Comme je dois voir la seconde partie demain...
La première partie est sortie dans les salles le 1er janvier 2014. Initialement cette nouvelle œuvre de Lars Von Trier en huit chapitres devait durer un peu plus de 5H. Pour des raisons économiques et au nom de la décence le film a été circoncis puis divisé en deux lots de quatre chapitres.
Bon, le premier lot ? Attendu que Charlotte Gainsbourg y tient le premier rôle, je me suis rendu dans une petite salle de cinéma d'art et d'essai empli d'un préjugé très favorable. Point déçu ! Je ne bite rien aux pseudo critiques qui ne voient là qu'obscure philosophie du sexe d'un LVT en perte d'imagination. Rien de nouveau sous le soleil, les écrivaillons qui doivent leur bout de gras en faisant alléchance à leurs maîtres ne torchent rien d'intelligent. Certains déplorent même l'absence d'érotisme et clouent l'ennui en guise de résumé (ex « Les Inrocks »). Ce film n'a rien du pornographique lénifiant des Marc Dorcel (1/3 pipe, 1/3 pénétrations, 1-ter sport).
Lars Von Trier montre à quel point il est difficile de sortir du carcan moral qui asphyxie la sexualité.
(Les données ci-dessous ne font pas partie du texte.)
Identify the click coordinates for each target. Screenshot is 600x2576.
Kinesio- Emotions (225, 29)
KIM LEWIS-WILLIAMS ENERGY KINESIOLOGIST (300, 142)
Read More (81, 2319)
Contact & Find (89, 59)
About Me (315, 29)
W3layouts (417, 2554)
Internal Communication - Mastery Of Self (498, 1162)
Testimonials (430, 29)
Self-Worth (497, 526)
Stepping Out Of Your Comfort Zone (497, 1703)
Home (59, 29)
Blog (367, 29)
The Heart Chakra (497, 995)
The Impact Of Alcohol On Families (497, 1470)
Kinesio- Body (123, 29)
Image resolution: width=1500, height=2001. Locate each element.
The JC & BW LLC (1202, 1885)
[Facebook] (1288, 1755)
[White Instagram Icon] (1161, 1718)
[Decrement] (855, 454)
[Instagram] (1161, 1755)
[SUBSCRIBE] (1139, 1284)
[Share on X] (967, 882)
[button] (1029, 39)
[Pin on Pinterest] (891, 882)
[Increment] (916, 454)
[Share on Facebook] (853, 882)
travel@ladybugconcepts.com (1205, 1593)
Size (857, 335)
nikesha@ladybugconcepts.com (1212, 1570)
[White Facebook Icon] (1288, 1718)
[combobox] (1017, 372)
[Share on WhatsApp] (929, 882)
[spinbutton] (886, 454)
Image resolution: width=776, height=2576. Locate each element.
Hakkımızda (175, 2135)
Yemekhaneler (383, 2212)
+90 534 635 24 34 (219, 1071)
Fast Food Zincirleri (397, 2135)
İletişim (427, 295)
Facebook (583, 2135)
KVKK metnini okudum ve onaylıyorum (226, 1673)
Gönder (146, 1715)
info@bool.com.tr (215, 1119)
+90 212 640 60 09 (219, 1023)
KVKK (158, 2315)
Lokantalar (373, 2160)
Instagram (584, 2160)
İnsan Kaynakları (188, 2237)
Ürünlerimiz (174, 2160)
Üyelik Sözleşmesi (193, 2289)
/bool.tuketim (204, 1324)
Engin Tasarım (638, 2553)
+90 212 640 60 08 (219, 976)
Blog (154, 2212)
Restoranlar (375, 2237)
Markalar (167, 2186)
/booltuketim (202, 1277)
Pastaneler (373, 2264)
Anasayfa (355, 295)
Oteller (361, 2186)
Joe (C.Gainsbourg) participe dans sa jeunesse à un groupe de jeunes femmes qui cherchent l'émancipation en rompant avec les formes traditionnelles du couple. Il s'agit de séparer le jaune du blanc, le désir de l'amour trop souvent confondus. Probablement par manque d'expérience et de recul la tentative est vouée à l'échec. La méthode employée donne, pour presque toutes, raison à l'amour exclusivement monogame, comprenant l’accomplissement de la femme comme propriété de l'homme. En effet, les dames oiselles, pour fuir l'éthique véhiculée par le darwinisme sociale entrent elles-mêmes dans une compétition à l'envers... mais qui revient au même. Il s'agit de baiser le plus possible et sans affect aucun, par une surenchère d'aridité devenant écœurante, comme peut l'être la barbe à papa ou toute autre confiserie (d'ailleurs dans cette course, symbolisée par les images du train, Joe ne participe que pour – précisément – un sachet de confiserie ! Hé oui, la critique du consumérisme fait fond de cette œuvre). Ce carcan social, à la façon des Drosera, attire sa proie par les éclats d'une rosée feinte qui se révèle être glu, lorsqu'il est déjà trop tard. Glu : mariage, sentiments les boniments, cloisonnement de l'individu sur l'autel de l'individualisme. Cercle absurde où la vie se déploie par le mime d'un geste déjà esquissé, rien ne se passe, on se retourne, mais c'est l'heure de partir. LVT souligne cet aspect insensé de l'existence dans lequel nous sommes par facilité et croyance confinés. C'est précisément la dimension « vide » du film, un film de ().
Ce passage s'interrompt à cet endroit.